The goals pursued by the Chair closely align with many debates that have been opened as a result of the COVID-19 pandemic. Faced with the limits imposed by governments on the free movement of people, that is, everything that people are allowed or not allowed to do at a given time, personal autonomy in a lockdown situation is a crucial issue. The initiative proposes a transdisciplinary endeavour, as the questions that must be answered "are relevant for everyone". "We must work with humility, because everyone must make their contribution. It is not just about doing things for disabled people, but doing things with a little common sense, because that can create opportunities for building a more accessible society, with more autonomy for everyone," said Armayones.

2021 work plan

The new Chair has already drafted a first work plan for 2021, consisting of six initiatives. One of them is to design a School of Life based on a UOC innovation project that involves the intensive use of technology as a tool for citizen empowerment. A research project is also in the works with COCEMFE and the Barcelona Municipal Institute of Disability on unwanted loneliness, disability and health. The proposal is also on the table to design a Habits Workshop on physical activity and disability, specifically targeting the COCEMFE organizations. The Chair will also design co-creation seminars on topics related with personal autonomy and e-health. In addition, it will promote a collection of books on the subject with EDIUOC and will propose a communication strategy for the Chair, using a website and social media to disseminate projects and results.

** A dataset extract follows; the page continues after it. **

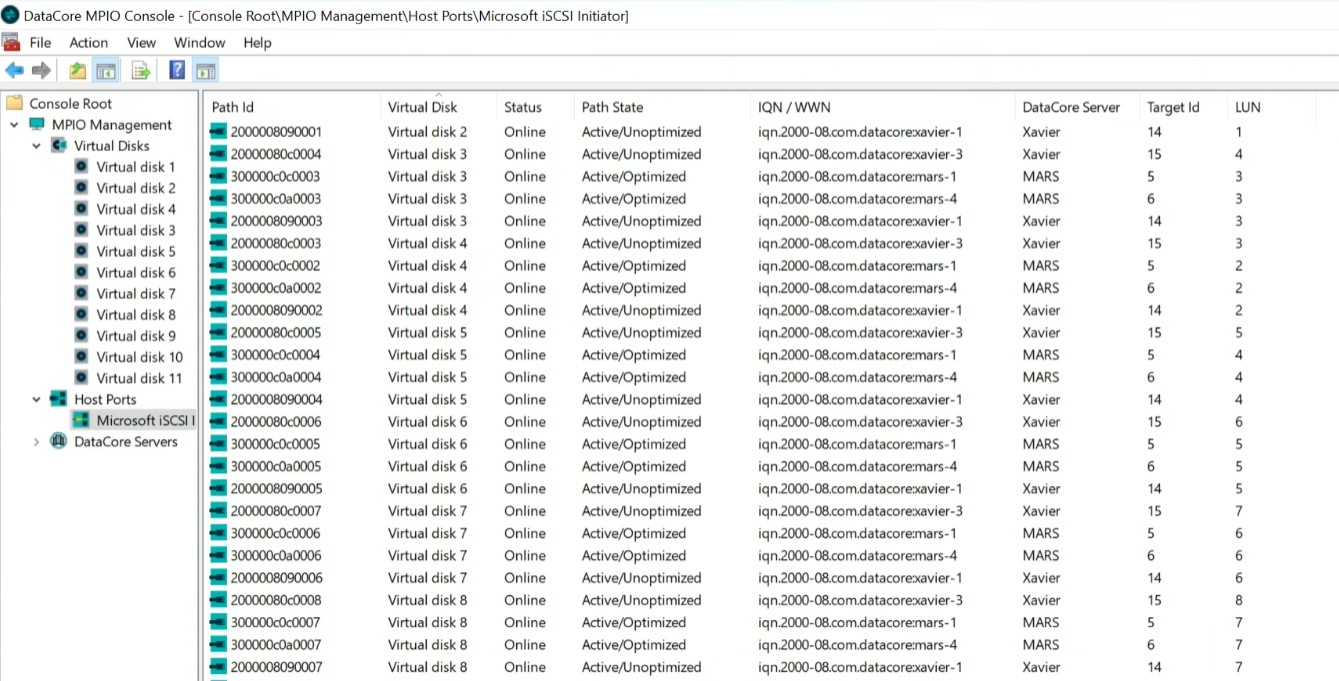
Task: Select Virtual disk 7 in the tree
Action: [x=135, y=294]
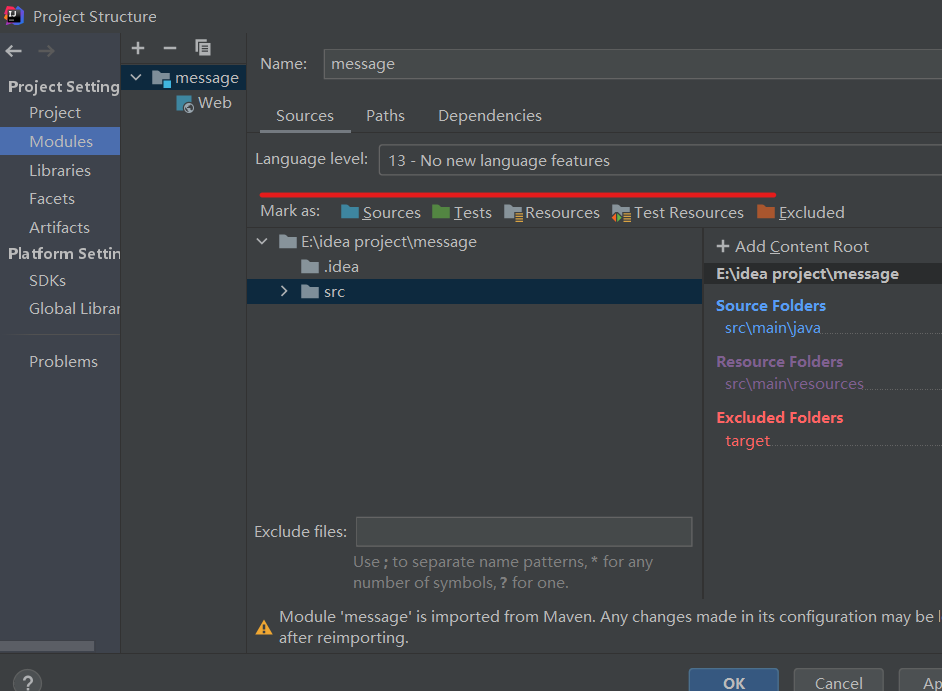Select the green Tests mark icon
Screen dimensions: 942x691
coord(440,212)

Antoni Serratosa, a member of COCEMFE Catalonia's Governing Board, highlighted that the new Chair is the culmination of a collective effort made by many people. Their contributions were channelled through the scientific committee led by Manuel Armayones and the associations affiliated with COCEMFE and the Spanish pensioners' confederation Mayores UDP and presented at the 1st National Congress on the right to personal autonomy: disability, ageing and chronicity, with Serratosa as the congress's commissioner. This congress was held in Barcelona on 21 and 22 October 2019. Serratosa pointed out that, during the COVID-19 lockdown, a series of contributions were made to the Pact for Barcelona related with innovation and collaborative work among the different stakeholders. "The outcome of all this," he underscored, "is the wish to continue working together through this Chair to offer innovative solutions to increase people's autonomy and delay their institutionalization".

Record number of disabled students enrolled at the Catalan universities

The new UOC-COCEMFE Chair comes with the confirmation that the number of disabled students enrolled at the Catalan universities is the highest since the register was created, in 2002. During the 2018/19 academic year, 3,684 students with some kind of disability were enrolled at Catalan universities. Of these, 1,640 were studying at the UOC.